**Reading passage**
===============
April-2017 Active vs Passive Investing: Large Cap Equity Mutual Funds

Published: April 7, 2017 at 9:39 am

Last Updated on

I would like to compare actively managed mutual funds with a set of indices every quarter to find out how effectively fund managers are able to beat benchmarks after expenses. I consider large cap mutual funds in this post as an update to the previous report published in Dec. 2016.

There is a lot of speculation about the disappearance of “alpha” from actively managed mutual funds. For someone who understands portfolio management, alpha  refers to this:

If you can recall 11th standard geometry, alpha is the intercept and beta the slope. In other words, if the index return equalled the return from a risk-free instrument (like a FD), then alpha is the extra return that the fund manager produced.

When you hear someone say, “studies show that alpha is decreasing”, then the alpha they refer to is calculated as shown above.

However, for the common man, alpha is just fund return minus the index return. If the Sensex total returns index (dividends reinvested) gave 10% over the last year and my fund gave 11% (always after expenses), the alpha or the outperformance I perceive is 1%.

If Sensex gave -5% and my fund is -4%, the perceived outperformance is the same.

The standard alpha calculation is arbitrary due to the need for setting a risk-free return. Then, there is an incorrect underlying assumption involved that returns fall on a bell curve. Therefore, I will prefer not to take such studies seriously and simply focus on plan outperformance. Of course, I cannot then discuss how well the fund manager managed risk, that is okay for a start.

Also, I compare the bare index (no expenses are factored in the index return – which is not practical) and I use only regular funds for comparison. While direct funds (no commissions) will improve the active fund performance a bit, it is better to tilt the scale in favour of the indices, to begin with, and then check for the outperformance.

The passive “funds” considered are:

1 BSE Large Cap Total Returns Index (TRI)
===============
**Records**
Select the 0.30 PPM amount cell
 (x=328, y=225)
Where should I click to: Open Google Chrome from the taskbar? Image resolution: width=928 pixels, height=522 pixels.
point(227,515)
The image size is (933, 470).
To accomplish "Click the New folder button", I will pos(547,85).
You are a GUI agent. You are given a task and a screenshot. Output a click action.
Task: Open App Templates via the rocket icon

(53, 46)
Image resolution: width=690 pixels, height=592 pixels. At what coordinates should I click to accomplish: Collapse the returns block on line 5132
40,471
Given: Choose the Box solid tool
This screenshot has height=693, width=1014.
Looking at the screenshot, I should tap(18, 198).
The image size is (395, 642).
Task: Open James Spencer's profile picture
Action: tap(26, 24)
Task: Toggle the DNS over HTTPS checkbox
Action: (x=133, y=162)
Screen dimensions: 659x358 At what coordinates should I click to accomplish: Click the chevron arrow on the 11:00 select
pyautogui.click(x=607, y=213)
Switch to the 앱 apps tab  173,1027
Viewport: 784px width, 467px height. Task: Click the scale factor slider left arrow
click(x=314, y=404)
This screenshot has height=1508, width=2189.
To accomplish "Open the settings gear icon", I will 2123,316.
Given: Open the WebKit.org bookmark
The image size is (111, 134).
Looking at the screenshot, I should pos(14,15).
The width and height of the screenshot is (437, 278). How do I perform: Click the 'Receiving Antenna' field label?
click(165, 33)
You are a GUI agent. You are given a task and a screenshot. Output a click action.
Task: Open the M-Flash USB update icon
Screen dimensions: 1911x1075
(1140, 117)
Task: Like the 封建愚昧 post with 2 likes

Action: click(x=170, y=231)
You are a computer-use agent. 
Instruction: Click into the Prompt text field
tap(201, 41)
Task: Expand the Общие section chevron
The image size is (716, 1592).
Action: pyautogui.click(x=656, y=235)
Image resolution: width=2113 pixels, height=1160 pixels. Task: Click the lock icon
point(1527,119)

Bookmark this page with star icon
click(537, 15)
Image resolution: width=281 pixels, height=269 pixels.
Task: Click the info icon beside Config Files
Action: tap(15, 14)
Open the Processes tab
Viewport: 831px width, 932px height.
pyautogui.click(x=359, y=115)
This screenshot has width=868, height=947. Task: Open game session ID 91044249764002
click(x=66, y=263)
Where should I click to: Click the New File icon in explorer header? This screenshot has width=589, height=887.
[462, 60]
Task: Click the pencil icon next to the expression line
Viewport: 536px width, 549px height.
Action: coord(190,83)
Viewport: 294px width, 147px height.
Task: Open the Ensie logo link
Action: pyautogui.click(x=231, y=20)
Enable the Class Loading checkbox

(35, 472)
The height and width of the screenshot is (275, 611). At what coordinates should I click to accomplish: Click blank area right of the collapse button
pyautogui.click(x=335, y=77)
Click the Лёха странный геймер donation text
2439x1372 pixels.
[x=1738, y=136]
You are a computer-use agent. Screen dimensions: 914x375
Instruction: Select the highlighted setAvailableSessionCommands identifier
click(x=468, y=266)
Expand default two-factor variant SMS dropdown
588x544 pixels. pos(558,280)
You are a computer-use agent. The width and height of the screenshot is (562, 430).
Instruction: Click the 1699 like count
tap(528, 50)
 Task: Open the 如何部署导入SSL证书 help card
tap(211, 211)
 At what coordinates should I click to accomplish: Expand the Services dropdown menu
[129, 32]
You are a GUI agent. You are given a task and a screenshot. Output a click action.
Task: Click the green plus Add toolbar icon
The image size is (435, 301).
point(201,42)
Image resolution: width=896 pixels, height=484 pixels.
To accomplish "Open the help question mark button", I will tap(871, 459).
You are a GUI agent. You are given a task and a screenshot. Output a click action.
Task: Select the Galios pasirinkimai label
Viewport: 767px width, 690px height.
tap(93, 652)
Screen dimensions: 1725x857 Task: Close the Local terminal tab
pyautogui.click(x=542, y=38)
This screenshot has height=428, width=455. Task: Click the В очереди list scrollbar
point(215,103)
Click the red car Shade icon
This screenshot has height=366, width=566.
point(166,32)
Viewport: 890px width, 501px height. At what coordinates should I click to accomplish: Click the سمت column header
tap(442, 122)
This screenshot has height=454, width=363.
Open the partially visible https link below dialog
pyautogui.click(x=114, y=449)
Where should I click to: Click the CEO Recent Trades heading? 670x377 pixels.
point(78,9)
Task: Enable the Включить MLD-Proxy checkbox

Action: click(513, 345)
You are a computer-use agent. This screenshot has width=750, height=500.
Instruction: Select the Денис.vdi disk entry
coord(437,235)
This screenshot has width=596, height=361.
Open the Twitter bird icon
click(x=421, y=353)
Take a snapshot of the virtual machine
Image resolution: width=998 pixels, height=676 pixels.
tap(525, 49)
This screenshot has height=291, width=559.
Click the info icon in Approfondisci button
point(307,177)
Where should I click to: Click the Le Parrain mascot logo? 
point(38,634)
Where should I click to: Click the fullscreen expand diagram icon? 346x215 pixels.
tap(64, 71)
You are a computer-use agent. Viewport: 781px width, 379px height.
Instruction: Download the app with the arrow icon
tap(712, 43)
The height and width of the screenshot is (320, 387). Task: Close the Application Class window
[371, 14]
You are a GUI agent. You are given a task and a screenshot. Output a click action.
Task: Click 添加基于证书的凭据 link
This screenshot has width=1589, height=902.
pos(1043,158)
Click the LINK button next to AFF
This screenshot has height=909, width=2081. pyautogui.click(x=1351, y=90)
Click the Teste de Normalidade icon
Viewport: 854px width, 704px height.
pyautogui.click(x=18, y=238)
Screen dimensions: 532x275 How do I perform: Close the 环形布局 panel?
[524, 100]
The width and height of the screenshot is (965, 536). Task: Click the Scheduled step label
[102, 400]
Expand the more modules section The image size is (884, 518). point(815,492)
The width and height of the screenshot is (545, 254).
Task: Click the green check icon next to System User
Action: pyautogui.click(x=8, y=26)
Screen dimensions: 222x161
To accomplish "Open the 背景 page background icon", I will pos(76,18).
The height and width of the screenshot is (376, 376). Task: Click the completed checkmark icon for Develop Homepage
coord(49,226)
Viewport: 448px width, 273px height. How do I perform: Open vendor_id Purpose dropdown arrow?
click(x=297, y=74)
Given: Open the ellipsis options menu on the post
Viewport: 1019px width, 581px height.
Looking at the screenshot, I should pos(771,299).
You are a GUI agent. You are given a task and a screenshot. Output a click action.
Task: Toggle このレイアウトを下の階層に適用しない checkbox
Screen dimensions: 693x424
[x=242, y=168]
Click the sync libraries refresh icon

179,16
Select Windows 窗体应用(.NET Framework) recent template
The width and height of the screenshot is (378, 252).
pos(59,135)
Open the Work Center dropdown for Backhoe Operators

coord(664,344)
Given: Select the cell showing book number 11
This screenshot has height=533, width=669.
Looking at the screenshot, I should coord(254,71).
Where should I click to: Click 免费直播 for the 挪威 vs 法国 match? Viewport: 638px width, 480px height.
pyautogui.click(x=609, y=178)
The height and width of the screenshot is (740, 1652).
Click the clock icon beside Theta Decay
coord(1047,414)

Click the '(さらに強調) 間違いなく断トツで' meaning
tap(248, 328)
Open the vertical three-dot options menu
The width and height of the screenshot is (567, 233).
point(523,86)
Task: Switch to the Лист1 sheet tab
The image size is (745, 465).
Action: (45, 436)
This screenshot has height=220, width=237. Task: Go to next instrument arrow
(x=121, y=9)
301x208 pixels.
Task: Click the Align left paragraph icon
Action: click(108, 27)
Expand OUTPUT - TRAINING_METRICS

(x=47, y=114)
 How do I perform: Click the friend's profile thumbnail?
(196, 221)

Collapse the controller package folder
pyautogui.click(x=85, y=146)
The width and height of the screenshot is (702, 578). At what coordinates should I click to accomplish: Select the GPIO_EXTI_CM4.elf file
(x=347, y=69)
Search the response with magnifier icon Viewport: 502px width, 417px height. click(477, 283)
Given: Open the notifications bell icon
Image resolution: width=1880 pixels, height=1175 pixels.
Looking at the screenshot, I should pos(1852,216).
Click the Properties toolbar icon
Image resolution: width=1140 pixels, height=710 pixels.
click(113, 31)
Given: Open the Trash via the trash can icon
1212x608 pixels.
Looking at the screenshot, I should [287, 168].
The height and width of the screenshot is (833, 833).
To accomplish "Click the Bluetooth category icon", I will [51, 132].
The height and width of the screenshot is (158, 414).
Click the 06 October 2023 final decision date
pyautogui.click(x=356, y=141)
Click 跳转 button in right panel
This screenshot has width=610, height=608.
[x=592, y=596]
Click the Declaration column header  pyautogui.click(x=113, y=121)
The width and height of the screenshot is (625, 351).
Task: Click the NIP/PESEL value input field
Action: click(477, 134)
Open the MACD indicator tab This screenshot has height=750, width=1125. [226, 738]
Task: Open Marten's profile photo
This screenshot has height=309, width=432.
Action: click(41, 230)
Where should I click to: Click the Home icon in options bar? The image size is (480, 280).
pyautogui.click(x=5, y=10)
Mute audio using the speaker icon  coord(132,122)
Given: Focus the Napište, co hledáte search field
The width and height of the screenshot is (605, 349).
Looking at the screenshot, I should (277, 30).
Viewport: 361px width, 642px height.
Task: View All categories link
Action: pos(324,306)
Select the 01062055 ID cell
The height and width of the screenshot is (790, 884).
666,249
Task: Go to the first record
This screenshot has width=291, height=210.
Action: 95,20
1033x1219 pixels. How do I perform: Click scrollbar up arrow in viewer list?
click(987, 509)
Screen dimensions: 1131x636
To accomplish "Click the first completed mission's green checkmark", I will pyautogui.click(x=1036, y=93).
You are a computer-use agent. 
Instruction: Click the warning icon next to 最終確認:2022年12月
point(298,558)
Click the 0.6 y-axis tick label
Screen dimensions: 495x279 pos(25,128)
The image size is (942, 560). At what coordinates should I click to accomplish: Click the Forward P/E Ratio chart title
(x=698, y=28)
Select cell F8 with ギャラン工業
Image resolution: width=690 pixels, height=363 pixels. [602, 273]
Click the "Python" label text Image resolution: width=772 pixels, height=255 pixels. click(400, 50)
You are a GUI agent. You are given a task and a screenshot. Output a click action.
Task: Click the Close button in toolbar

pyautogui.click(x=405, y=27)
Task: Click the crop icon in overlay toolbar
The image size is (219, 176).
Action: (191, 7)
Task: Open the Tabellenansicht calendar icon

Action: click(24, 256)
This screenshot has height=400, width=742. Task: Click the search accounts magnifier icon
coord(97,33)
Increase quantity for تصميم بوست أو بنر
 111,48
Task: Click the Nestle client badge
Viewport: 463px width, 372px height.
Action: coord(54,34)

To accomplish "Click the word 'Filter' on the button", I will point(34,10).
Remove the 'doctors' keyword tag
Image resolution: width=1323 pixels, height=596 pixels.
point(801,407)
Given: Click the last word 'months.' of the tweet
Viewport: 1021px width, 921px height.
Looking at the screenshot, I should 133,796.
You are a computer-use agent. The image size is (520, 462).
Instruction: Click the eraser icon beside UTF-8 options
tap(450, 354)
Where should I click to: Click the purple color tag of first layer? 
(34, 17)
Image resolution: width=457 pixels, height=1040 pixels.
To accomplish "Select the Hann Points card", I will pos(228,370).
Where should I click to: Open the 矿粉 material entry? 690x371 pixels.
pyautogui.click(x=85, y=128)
===============
**Tasks to complete**
1. Decide whether each statement below agrees with the article on active versus passive investing in large cap funds. For each, answer yes or no and quote the words of the article that decide it.
(a) The author uses direct funds for the comparison.
(b) The previous report was published in December 2016.
(c) The index returns in the comparison have expenses factored in.
2. Retype the portion of the article on active versus passive investing between "Last Updated on" and "as shown above.", inclusive.
3. Extend the article on active versus passive investing in large cap funds, starting from where it stops.

**Answers to the exercises**
1.
(a) No: "I use only regular funds for comparison."
(b) Yes: "an update to the previous report published in Dec. 2016."
(c) No: "no expenses are factored in the index return"

2.
Last Updated on

I would like to compare actively managed mutual funds with a set of indices every quarter to find out how effectively fund managers are able to beat benchmarks after expenses. I consider large cap mutual funds in this post as an update to the previous report published in Dec. 2016.

There is a lot of speculation about the disappearance of “alpha” from actively managed mutual funds. For someone who understands portfolio management, alpha  refers to this:

If you can recall 11th standard geometry, alpha is the intercept and beta the slope. In other words, if the index return equalled the return from a risk-free instrument (like a FD), then alpha is the extra return that the fund manager produced.

When you hear someone say, “studies show that alpha is decreasing”, then the alpha they refer to is calculated as shown above.

3.
2 Nifty 50 TRI

3 Nifty 50 Value 20: the 20 most liquid value blue chip stocks selected from the Nifty 50 index. Read more: Nifty50 Value 20 Index (NV20) as a mutual fund benchmark

4 Nifty Quality 30: 30 stocks that show signs of a “durable business model”. A quality score is assigned after considering ROE, Debt/Equity and Profit After Tax for the last three financial years. Read more: Nifty Strategy Indices as Mutual Fund Benchmarks

5 Nifty Low Volatility: A portfolio of 50 stocks that has the least volatility among all the stocks listed on the NSE. This is referred to as a smart beta strategy. Read more: Nifty Low Volatility 50: A Benchmark Index to watch out for.

One can debate if the last two indices are truly “large cap”, but both of them are less volatile than the Nifty 50. So I believe the comparison is justified.

6. This time I have also added the BSE Balanced Index.

This has

70% of S&P BSE AllCap Index (total returns index) and

30% of S&P BSE  India Bond Index.

The BSE Allcap index has about 70% large cap allocation, 15% mid-cap and 15% small-cap. This I believe represents a typical portfolio alignment of most equity-oriented balanced funds. The 70% allocation to this equity index also reflects the typical asset allocation of such funds.

The BSE Indian Bond Index is a composite bond index that consists of both government and corporate bonds with a maturity duration that is neither too small or nor too long. I think this is a suitable candidate for the fixed income portfolio.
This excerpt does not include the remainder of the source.